The microcontroller used is a PIC16F877, the code was written in C
and it uses a CO-OP Real Time Operating System that I wrote specificly for
the PIC microcontroller. By using the CO-OP RTOS the PIC can spend most of
the time in sleep mode, and stablity is fantastic. The RTOS uses 420 bytes
of ROM and 7 bytes of RAM per task, minimal impact on the 8k bytes that
the 877 has available.
It uses a DS18b20 temp sensor for +-0.5 `C accuracy.
The PID routine uses full floating point math routines.
It struck me yesterday that this controller, with minimal changes could
be used for many other uses, such as room air temp, a burn in box, etc.
Regards,
Ross
Post by Lotte OalaWow, prety nice job idd, i'm an electronic engeneer student.
Interresting stuf, any more work that good displayed online?
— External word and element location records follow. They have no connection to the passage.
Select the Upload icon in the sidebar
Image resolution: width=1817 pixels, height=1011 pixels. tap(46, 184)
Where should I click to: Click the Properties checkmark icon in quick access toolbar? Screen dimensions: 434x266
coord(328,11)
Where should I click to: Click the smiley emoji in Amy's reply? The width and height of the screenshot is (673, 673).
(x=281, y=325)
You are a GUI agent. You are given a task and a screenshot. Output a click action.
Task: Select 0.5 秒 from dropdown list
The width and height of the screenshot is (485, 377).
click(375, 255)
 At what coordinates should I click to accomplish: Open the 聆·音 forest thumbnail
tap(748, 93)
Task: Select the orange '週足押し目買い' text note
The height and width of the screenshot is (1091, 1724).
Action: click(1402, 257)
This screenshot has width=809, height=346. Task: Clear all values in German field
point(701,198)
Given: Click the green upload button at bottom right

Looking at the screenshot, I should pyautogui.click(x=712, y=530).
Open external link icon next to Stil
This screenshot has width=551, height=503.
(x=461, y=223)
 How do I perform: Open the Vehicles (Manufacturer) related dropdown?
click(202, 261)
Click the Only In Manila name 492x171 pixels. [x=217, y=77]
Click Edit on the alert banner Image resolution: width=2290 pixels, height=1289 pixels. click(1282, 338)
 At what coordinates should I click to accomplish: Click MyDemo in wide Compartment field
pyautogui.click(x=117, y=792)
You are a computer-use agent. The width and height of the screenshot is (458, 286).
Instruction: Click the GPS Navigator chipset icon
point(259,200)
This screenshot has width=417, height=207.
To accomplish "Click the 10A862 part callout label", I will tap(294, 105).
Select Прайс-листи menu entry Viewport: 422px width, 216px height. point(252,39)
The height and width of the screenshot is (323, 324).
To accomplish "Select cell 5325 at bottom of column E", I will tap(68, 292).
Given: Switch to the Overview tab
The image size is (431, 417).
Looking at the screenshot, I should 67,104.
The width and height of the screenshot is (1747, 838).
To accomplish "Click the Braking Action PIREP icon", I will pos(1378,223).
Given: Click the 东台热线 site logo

Post by FirefoxPost by RossSomething I have been working on for some time now is to design and
build the perfect still controller and monitor that can record the
results and print a graph of the run.
http://www.eightbit.com.au/home/auto_still.html
Any sugestions are welcome.
Regards
Ross
Really interesting Ross and I'm sure we all welcome your input but I
for one don't need the accuracy and logs etc. that all your hard work
and time provide.
Once my kit is stabilised my reflux still gives good output at 96%/vol
if squeezed.
I'm not knocking your efforts just opening the channels for further
discussion.
Please post again I was really interested.
Oh and welcome I haven't seen u here before. Merry Xmas. Your location
would be good.( Country good enough)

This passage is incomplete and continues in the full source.